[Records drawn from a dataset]
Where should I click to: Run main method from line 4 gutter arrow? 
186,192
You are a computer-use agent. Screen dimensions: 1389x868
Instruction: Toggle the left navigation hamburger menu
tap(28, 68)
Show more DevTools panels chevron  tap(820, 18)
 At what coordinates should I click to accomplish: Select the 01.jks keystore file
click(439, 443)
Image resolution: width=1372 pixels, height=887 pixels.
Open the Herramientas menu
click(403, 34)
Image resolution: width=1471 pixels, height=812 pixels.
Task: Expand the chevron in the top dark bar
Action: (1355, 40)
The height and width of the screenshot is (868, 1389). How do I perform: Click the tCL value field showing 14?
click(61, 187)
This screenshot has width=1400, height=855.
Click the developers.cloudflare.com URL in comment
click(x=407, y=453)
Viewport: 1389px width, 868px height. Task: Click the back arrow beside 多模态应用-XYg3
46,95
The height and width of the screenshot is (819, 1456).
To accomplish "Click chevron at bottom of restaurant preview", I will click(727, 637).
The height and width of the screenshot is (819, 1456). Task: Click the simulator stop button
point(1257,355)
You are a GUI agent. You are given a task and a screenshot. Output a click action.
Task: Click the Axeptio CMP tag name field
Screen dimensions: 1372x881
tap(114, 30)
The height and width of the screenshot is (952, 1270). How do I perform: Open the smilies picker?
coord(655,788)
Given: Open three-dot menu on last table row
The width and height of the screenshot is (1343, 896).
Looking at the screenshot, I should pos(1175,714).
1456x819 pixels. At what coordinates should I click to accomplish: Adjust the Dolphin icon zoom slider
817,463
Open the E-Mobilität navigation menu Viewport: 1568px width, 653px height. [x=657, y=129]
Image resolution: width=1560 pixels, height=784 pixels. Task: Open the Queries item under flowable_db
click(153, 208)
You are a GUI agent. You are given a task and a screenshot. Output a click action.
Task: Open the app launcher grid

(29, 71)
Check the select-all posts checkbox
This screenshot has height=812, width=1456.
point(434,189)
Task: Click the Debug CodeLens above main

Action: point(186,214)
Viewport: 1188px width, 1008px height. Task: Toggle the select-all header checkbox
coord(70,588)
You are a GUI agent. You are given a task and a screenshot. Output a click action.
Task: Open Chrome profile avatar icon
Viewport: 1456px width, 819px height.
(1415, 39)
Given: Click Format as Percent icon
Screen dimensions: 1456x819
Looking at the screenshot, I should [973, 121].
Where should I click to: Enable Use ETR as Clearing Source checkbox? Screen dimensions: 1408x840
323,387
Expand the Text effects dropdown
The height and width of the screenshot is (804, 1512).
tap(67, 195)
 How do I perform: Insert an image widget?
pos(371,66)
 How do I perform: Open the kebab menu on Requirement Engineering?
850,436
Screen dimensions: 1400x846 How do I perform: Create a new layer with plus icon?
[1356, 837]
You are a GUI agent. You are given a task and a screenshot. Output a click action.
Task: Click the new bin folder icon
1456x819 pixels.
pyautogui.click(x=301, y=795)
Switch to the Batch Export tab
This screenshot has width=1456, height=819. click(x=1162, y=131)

* Work to be completed *
Exactly the lines from the one containing "Task: Click the new bin folder icon" through the last line of the records are to be transcribed, both endpoints included.

* Finished exercise *
Task: Click the new bin folder icon
1456x819 pixels.
pyautogui.click(x=301, y=795)
Switch to the Batch Export tab
This screenshot has width=1456, height=819. click(x=1162, y=131)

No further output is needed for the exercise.